## Begin Page
June 29, 2009
Good afternoon, Chairperson Brewer, and thank you for this opportunity to testify before your committee today.
My name is James Vasile, and I am Legal Counsel at the Software Freedom Law Center. The Center, based here in New York, is a non-partisan, non-profit organization whose mission is to provide pro bono legal representation to protect and advance Free and Open Source Software.
This bill makes government data available to New Yorkers in two different ways. The first is a web portal, a central place for finding government records online. The second is with raw data files available for download. While the portal will be useful for simple searches, it is the raw data that holds the greatest promise of improving the lives of many New Yorkers.
In my remarks today, I’m first going to describe some of the ways this data can be assembled and turned into useful information and services for the people of New York. Second, I’m going to discuss who will do that assembly and why they’ll do it at no cost to the city.
This bill proposes to give New Yorkers a wealth of data that currently sits unaccessed in city files or is only provided in formats (usually PDF) that make automated processing impossible. Those records are a mountain of data, an almanac of the city that would be immensely useful if only people could get to it.
Data, and the search for isolated facts and records, though, are only the beginning. The real promise of this mountain of data is in mining for gold. §23-302 provides that “All public records shall …be made available in their raw or unprocessed form.” This one line opens an entire future of possibility that can be had at zero cost to the city because the exciting thing about this bill is not the city giving its people data. It is about what we, the people, are going to do with that data.
People are going to take the undifferentiated stream of isolated data points and aggregate it. They will download every single item of data you provide. Then they will cross-reference, map, and annotate it with semantic markup. They’ll add metadata from other sources, combine it with online maps and make it searchable using tools even more sophisticated than Google’s. In other words, they’re going to take your data and spin it into useful information.
Services that combine data from Consumer Affairs, Police, the Health Department, Sanitation and non-governmental databases will enable people to answer questions like:
This is not just information about government. It is information about New York. The interesting thing about a sidewalk-cafe permit is not that it was issued. What is interesting is that a restaurant is opening or expanding at that location. Someday soon, every time a new restaurant opens, all the locals will know because they signed up for neighborhood alerts at their block association website. That is how city data becomes useful information and, eventually, news that is relevant to the daily lives of New Yorkers.
Whether the city provides raw data feeds or just web portals makes a huge difference in the scope and quality of the resulting services. I mentioned above all the great things that can be done with raw data, and the current administration plans to implement some of those services. Unfortunately, the city alone cannot do it all, and it is only by providing raw data feeds that the rest of New York can pitch in to create targeted services that the city is unable to provide.
## End Page
## Begin Items
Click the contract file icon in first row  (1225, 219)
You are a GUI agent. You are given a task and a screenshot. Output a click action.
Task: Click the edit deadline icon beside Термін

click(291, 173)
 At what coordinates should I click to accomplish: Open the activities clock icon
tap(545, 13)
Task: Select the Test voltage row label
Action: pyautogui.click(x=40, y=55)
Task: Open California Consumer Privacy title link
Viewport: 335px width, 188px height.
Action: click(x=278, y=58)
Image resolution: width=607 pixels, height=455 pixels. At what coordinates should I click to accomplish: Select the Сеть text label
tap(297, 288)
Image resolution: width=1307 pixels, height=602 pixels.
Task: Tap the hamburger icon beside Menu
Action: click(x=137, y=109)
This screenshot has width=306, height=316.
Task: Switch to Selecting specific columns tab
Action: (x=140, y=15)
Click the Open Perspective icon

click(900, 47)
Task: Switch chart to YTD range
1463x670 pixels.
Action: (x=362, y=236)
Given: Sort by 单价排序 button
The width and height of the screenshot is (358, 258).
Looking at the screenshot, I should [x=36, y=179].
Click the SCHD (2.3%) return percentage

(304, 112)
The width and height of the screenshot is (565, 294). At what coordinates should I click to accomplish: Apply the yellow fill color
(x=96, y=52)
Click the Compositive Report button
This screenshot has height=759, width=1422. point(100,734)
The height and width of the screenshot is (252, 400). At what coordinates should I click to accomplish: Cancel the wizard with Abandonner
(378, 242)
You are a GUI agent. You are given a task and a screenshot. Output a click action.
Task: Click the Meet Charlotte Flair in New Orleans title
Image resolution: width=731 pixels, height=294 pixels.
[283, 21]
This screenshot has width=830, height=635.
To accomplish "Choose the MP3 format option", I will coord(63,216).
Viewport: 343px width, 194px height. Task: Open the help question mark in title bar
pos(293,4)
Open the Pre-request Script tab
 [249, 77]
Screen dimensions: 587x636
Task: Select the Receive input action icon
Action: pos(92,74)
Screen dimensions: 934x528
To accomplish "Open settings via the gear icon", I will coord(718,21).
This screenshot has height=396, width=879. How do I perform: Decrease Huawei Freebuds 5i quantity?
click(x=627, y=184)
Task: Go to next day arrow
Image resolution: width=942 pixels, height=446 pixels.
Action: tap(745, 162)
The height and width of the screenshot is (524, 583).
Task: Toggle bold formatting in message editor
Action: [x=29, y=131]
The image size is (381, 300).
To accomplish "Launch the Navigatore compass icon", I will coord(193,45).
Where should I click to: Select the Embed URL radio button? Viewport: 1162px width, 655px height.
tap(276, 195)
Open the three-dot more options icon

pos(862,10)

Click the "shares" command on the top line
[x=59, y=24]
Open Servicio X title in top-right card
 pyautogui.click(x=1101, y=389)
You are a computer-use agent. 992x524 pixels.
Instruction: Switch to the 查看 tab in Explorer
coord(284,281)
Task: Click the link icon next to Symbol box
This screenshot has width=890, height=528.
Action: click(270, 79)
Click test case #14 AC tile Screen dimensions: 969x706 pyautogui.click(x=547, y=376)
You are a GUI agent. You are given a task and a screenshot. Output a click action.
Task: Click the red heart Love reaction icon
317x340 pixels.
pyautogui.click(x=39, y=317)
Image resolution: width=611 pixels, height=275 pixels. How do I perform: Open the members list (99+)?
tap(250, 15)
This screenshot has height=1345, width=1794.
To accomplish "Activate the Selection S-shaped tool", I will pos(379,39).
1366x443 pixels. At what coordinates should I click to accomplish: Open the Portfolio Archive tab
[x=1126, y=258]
## End Items
• _What you will do_
**A.** Rewrite only the records from the line containing "Screen dimensions: 934x528" down to the line containing "Click test case", replacing "gear" with "cog" and leaving everything else unchanged.
**B.** Extend the testimony on New York City's open data bill from the point where it stops.

• _Expected outputs_
**A.**
Screen dimensions: 934x528
To accomplish "Open settings via the cog icon", I will coord(718,21).
This screenshot has height=396, width=879. How do I perform: Decrease Huawei Freebuds 5i quantity?
click(x=627, y=184)
Task: Go to next day arrow
Image resolution: width=942 pixels, height=446 pixels.
Action: tap(745, 162)
The height and width of the screenshot is (524, 583).
Task: Toggle bold formatting in message editor
Action: [x=29, y=131]
The image size is (381, 300).
To accomplish "Launch the Navigatore compass icon", I will coord(193,45).
Where should I click to: Select the Embed URL radio button? Viewport: 1162px width, 655px height.
tap(276, 195)
Open the three-dot more options icon

pos(862,10)

Click the "shares" command on the top line
[x=59, y=24]
Open Servicio X title in top-right card
 pyautogui.click(x=1101, y=389)
You are a computer-use agent. 992x524 pixels.
Instruction: Switch to the 查看 tab in Explorer
coord(284,281)
Task: Click the link icon next to Symbol box
This screenshot has width=890, height=528.
Action: click(270, 79)
Click test case #14 AC tile Screen dimensions: 969x706 pyautogui.click(x=547, y=376)

**B.**
Private competition (both from business and not-for profits) has beaten the city’s online information services time and time again. A perfect example of the government’s inability to compete with an entire city’s worth of information providers is HopStop 1 which serves the same purpose as MTA’s Trip Planner2. MTA’s service will plot a subway and bus route between any two addresses in New York. HopStop does not restrict itself to city data and includes destinations reachable by Ferry, Amtrak, LIRR and MetroNorth. MTA’s Trip Planner is not likely to ever include such information.
Earlier, I mentioned custom maps of electronics stores and foot traffic data. Such data is of rather esoteric utility, but is of immense value to the narrow segment of the population that can use it. Such microuses of data abound:
The city will never be able to produce services that answer all of these questions. Fortunately, if it provides raw data, it does not have to.
Simply put, the city cannot predict and then fill the needs of all New Yorkers. Many of those needs are not yet known, are not fully articulated, or are too narrow to be addressable by city resources. The only way to serve those needs is to give New Yorkers the raw data that enables them to help themselves.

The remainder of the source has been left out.